To gentlemen portfolio managers like Neil Woodford, Richard Woolnough and Anthony Bolton – who are magnets for client assets and earn millions a year – or hot shot (ex)-hedge fund traders like Greg Coffey, the idea that they need to be coached like a top athlete might seem ridiculous. Employers currently seem inclined to agree – experts suggest that just 1-3% of firms use trading coaching for their investment staff – but, they insist, it’s increasingly necessary to ensure long-term performance.
“Most fund managers don’t admit that they need to be coached because they want to be seen as technical experts, not people subject to behavioural biases, psychological challenges and physical frailties, or that there’s an element of luck,” says Boris Pilichowski, a former Goldman Sachs and Morgan Stanley prop trader and portfolio manager at hedge fund Apson Capital, who now runs investment management coaching service Axis Minds.
Sports science
Man Group has just enlisted the help of Team GB Olympic cycling coach Shane Sutton through investment consultancy Inalytics’ Trading Peaks academy. A handful of other hedge funds, notably Tudor Capital and Brevan Howard, also use trading coaches, but Pilichowski admits the current number is still tiny. This needs to change, he says.
“To use a sporting analogy, Björn Borg may have become a top tennis player without the aid of a coach in the 1970s, but if he were playing today he’d need a team of people to help with every aspect of his game, as well as physical and psychological conditioning,” says Pilichowski. “The fund management industry is changing, and it’s only now that firms are waking up to the need to consistently coach their investment staff.”
Trading coaches don’t tend to look at technical knowledge; it’s more about the individual. Software assesses when the trade was made, and what mood the portfolio manager was in at the time, as well as factors like posture and eye movement with the aim of suggesting improvements. Then lifestyle factors are analysed – anything from sleep to alcohol intake and diet – and finally psychometric tests to assess personality type and mental resilience.
This all sounds like the sort of attention given to elite athletes, but then that’s the idea. Portfolio managers should be viewed as sportsmen, where body and mind are intrinsically linked, says Pilichowski. However, training portfolio managers and traders is decidedly more complex, argues Clare Flynn Levy, a former fund manager at Morgan Grenfell and head of Essentia Analytics, which has created software for coaching investment staff (again, used by GLG).
“The contextual data is a lot more complicated than it is for athletes – there’s a lot more ‘noise’ in the market than there is on a playing field,” she says. “So when it comes to understanding what the data is saying, and what questions to ask of it, I would suggest that a first-hand understanding of what a fund manager does, day-to-day, is crucial. That is why most of the top portfolio manager coaches are ex-traders or PMs themselves.”

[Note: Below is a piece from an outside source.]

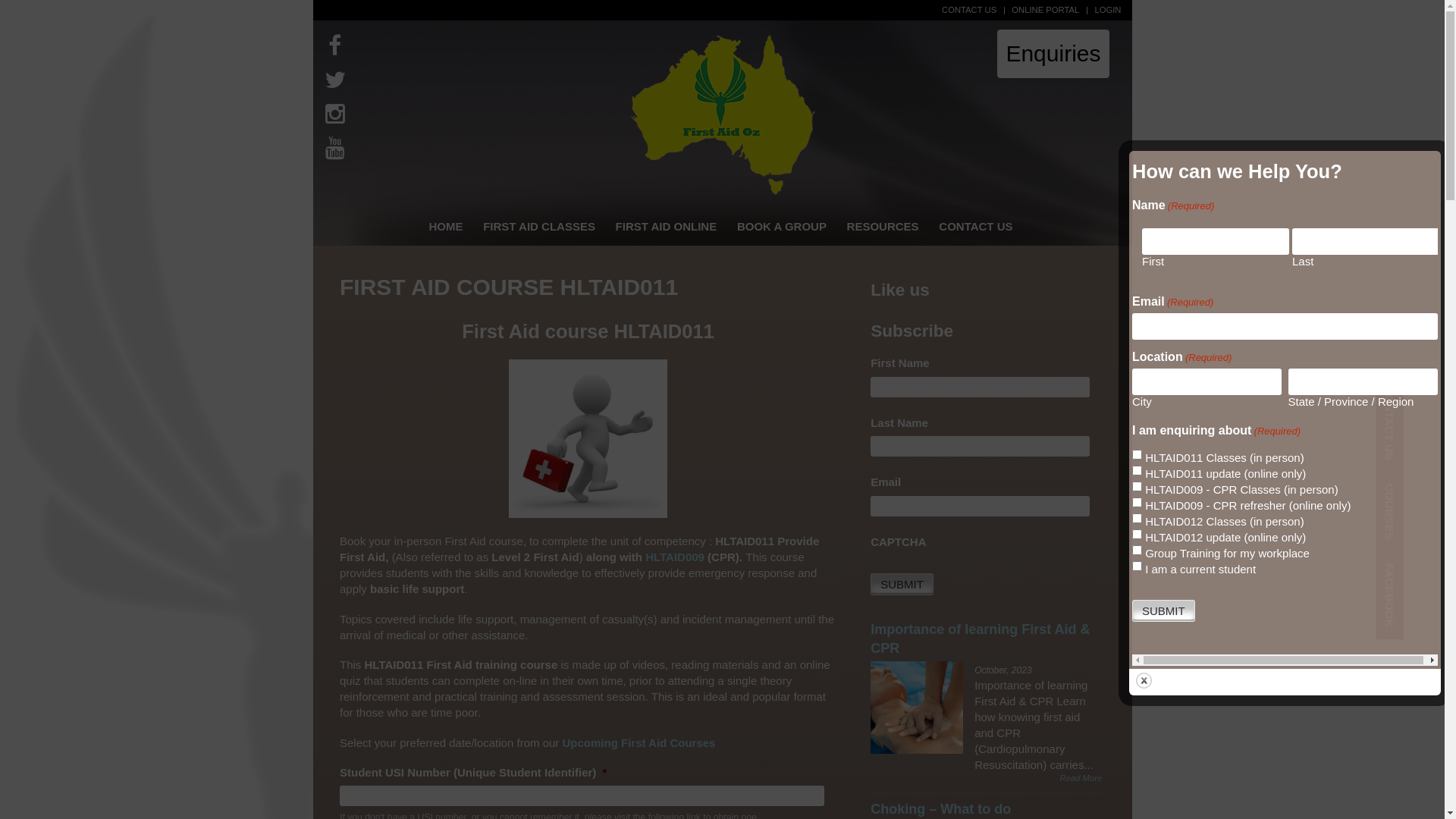 The image size is (1456, 819). Describe the element at coordinates (1414, 485) in the screenshot. I see `'COURSES'` at that location.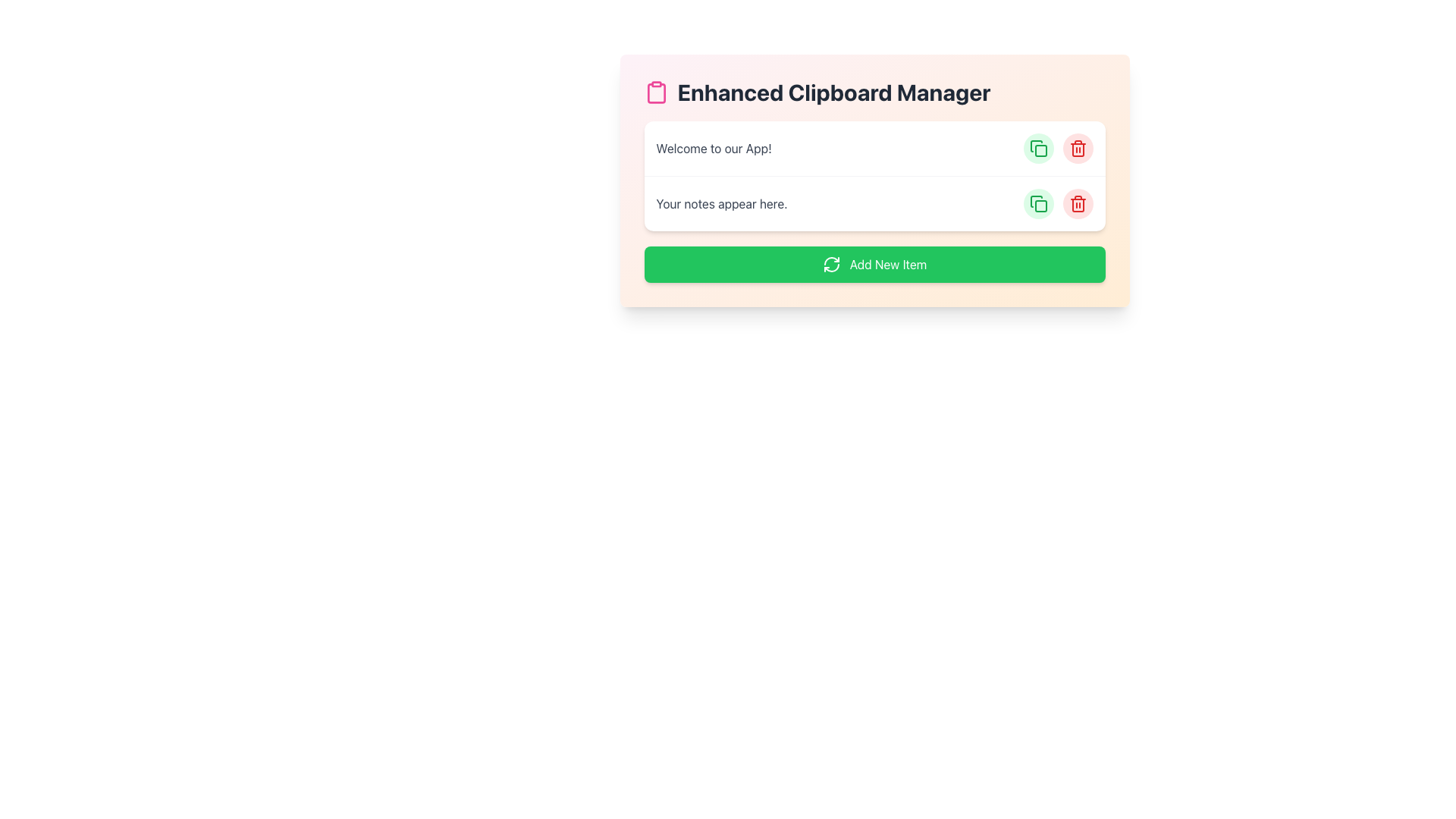 The width and height of the screenshot is (1456, 819). What do you see at coordinates (1037, 149) in the screenshot?
I see `the green copy icon located on the right side of the content row above the 'Add New Item' button to copy` at bounding box center [1037, 149].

Coaching is not overly intrusive – Pilichowski says he typically meets with portfolio managers once or twice a month for around two hours. What’s more, the training is tailored to the individual’s needs – junior staff usually require more mentoring, older employees often have “relationship issues” that need addressing while others require psychological counselling to change their methods.
He-Man bias
One of the barriers to more fund managers and hedge funds taking up coaching methods that, to some extent, require admitting human frailty is a “He-Man” mentality in the industry, says one trading coach under the condition of anonymity.
“If a trader tells me they had a bad day, one of the first things I want to find out is if the baby woke them up at 2am,” they said. “Their management is less receptive so far. I guess I have to do a better job convincing them, but I am fighting a kind of he-man bias.”
Denise Shull is a performance consultant at the ReThink Group and author of Market Mind Games, a Radical Psychology of Investing, Trading and Risk. Most hedge funds she works with focus on a combination of sports psychology, behavioural finance and psychodynamic analysis, which looks at unconscious thought and feelings.
“Once a PM or trader understands that something beyond the fundamental or technical analysis is swaying their decision, they then have a more complete data set their brain is using to work with,” she says. “This also leads to knowing the difference between a feeling of true confidence and one based on impulse or say a compulsive need to be right. The latter, for example, can have very dramatic results in performance improvement.”
Shull’s research also focuses on the concept of “decision fatigue”, namely that the brain tires out and can only make so many good decisions in a row. Workouts, or indeed intra-day naps, could help prevent this.
As well as these coaching methods there are more abstract concepts that financial services firms are still slightly sceptical about – namely meditation and mindfulness. Ray Dalio, founder of hedge fund Bridgwater Associates, famously credits transcendental meditation with aiding his investing by encouraging calmness, centeredness and creativity.
Mindfulness, a psychological technique that aids focus and attention, is being offered to employees at the likes of JPMorgan, Barclays, Citi and Royal Bank of Scotland. It has yet to become commonplace, however.
“There are a few firms in the UK that offer mindfulness training to financial services firms, and they are being kept very busy,” says Flynn Levy. “The vast majority of fund managers have yet to try it, but in their most private moments, I bet most would admit to being interested.”